**Exercise directions**
Switch "Scan" to "Start" in the records from the start through the line containing "coord(347,1128)", and give those lines back with nothing else altered.

----------------

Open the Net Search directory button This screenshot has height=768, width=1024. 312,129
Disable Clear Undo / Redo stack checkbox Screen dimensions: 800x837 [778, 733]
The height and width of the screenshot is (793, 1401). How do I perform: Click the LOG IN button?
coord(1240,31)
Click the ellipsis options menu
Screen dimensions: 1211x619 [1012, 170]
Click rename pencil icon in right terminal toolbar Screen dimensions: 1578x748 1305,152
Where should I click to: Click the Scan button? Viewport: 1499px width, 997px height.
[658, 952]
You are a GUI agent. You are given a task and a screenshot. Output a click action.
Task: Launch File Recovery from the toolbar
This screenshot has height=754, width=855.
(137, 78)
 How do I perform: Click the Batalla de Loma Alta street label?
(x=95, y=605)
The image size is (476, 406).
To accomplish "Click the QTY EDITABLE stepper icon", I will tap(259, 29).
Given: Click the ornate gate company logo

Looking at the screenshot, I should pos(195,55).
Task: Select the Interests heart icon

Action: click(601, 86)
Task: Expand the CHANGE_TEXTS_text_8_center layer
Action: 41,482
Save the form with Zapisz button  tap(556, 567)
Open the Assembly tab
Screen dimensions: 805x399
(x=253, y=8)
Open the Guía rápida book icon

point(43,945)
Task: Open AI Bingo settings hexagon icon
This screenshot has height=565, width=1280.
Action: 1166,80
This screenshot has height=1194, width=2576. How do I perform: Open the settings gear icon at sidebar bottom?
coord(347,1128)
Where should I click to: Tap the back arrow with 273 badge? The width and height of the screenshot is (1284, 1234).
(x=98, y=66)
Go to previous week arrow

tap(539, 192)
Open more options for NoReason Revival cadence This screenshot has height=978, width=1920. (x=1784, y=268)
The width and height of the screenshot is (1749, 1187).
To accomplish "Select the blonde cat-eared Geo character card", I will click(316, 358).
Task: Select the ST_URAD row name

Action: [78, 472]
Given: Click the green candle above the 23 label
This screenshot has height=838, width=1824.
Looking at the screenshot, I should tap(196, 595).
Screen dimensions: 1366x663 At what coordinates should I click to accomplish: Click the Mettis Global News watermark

----------------

**Task solution**
Open the Net Search directory button This screenshot has height=768, width=1024. 312,129
Disable Clear Undo / Redo stack checkbox Screen dimensions: 800x837 [778, 733]
The height and width of the screenshot is (793, 1401). How do I perform: Click the LOG IN button?
coord(1240,31)
Click the ellipsis options menu
Screen dimensions: 1211x619 [1012, 170]
Click rename pencil icon in right terminal toolbar Screen dimensions: 1578x748 1305,152
Where should I click to: Click the Start button? Viewport: 1499px width, 997px height.
[658, 952]
You are a GUI agent. You are given a task and a screenshot. Output a click action.
Task: Launch File Recovery from the toolbar
This screenshot has height=754, width=855.
(137, 78)
 How do I perform: Click the Batalla de Loma Alta street label?
(x=95, y=605)
The image size is (476, 406).
To accomplish "Click the QTY EDITABLE stepper icon", I will tap(259, 29).
Given: Click the ornate gate company logo

Looking at the screenshot, I should pos(195,55).
Task: Select the Interests heart icon

Action: click(601, 86)
Task: Expand the CHANGE_TEXTS_text_8_center layer
Action: 41,482
Save the form with Zapisz button  tap(556, 567)
Open the Assembly tab
Screen dimensions: 805x399
(x=253, y=8)
Open the Guía rápida book icon

point(43,945)
Task: Open AI Bingo settings hexagon icon
This screenshot has height=565, width=1280.
Action: 1166,80
This screenshot has height=1194, width=2576. How do I perform: Open the settings gear icon at sidebar bottom?
coord(347,1128)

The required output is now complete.